MATERIAL FOR THIS EXERCISE =

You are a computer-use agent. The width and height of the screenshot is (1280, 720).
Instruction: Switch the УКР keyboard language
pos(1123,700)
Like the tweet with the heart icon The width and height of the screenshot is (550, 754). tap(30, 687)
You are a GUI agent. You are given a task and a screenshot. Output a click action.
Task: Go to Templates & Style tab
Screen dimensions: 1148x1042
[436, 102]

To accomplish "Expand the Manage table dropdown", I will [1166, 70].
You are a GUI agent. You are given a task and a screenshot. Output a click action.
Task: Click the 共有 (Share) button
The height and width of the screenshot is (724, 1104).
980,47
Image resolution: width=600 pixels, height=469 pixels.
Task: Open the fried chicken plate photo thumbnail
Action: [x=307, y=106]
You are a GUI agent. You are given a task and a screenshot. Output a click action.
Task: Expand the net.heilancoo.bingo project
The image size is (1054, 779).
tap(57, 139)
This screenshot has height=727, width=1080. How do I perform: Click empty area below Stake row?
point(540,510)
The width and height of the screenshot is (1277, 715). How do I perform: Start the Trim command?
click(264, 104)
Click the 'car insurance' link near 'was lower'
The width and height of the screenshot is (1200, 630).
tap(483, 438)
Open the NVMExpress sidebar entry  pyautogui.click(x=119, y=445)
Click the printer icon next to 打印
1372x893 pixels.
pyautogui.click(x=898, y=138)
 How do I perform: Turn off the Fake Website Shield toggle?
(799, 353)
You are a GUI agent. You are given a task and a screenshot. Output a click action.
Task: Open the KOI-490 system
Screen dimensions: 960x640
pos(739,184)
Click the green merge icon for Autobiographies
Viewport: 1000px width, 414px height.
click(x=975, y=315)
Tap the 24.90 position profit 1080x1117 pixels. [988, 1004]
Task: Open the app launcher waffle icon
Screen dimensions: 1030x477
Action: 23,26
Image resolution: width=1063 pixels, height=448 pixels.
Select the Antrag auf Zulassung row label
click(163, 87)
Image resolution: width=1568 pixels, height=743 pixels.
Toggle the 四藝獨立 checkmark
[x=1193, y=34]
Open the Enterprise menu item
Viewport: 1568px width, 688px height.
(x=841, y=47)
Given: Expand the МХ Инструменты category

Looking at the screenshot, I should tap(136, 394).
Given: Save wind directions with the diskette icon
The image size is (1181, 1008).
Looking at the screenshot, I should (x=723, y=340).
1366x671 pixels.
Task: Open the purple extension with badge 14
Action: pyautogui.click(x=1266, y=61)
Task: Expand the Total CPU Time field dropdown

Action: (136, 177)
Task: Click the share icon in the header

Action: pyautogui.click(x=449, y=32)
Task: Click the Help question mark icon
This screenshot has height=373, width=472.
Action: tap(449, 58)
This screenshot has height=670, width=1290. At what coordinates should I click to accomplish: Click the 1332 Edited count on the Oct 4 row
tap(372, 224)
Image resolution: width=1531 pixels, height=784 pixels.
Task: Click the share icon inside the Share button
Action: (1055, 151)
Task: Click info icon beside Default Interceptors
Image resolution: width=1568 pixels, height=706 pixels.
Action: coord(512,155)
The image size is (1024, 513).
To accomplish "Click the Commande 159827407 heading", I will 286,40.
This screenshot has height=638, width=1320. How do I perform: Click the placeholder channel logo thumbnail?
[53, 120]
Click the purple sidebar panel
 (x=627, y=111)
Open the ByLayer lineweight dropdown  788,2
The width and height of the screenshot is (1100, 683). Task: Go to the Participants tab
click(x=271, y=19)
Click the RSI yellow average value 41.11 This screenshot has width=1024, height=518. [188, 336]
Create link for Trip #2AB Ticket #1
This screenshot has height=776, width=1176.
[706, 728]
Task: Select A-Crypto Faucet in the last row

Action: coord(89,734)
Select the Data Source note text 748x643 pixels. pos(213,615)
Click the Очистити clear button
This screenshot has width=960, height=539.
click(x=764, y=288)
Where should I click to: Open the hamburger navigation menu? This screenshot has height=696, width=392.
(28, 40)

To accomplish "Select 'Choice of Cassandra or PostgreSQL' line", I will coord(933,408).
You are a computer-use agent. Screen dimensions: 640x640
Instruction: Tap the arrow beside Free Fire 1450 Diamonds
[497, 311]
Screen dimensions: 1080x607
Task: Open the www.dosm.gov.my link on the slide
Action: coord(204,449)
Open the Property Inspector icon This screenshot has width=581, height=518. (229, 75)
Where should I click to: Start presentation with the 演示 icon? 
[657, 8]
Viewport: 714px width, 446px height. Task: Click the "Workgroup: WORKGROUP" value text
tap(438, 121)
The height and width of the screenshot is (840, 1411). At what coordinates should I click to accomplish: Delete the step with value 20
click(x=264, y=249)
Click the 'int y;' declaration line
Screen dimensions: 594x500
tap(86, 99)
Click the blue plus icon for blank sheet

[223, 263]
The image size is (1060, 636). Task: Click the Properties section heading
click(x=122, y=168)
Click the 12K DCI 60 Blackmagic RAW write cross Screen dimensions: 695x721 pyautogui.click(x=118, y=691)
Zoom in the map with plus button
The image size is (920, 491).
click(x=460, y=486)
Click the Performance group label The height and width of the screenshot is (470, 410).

WHAT TO PRODUCE =
Using the entries, return every line where the word "computer" can be found.

RESPONSE TO THIS EXERCISE =
You are a computer-use agent. The width and height of the screenshot is (1280, 720).
You are a computer-use agent. Screen dimensions: 640x640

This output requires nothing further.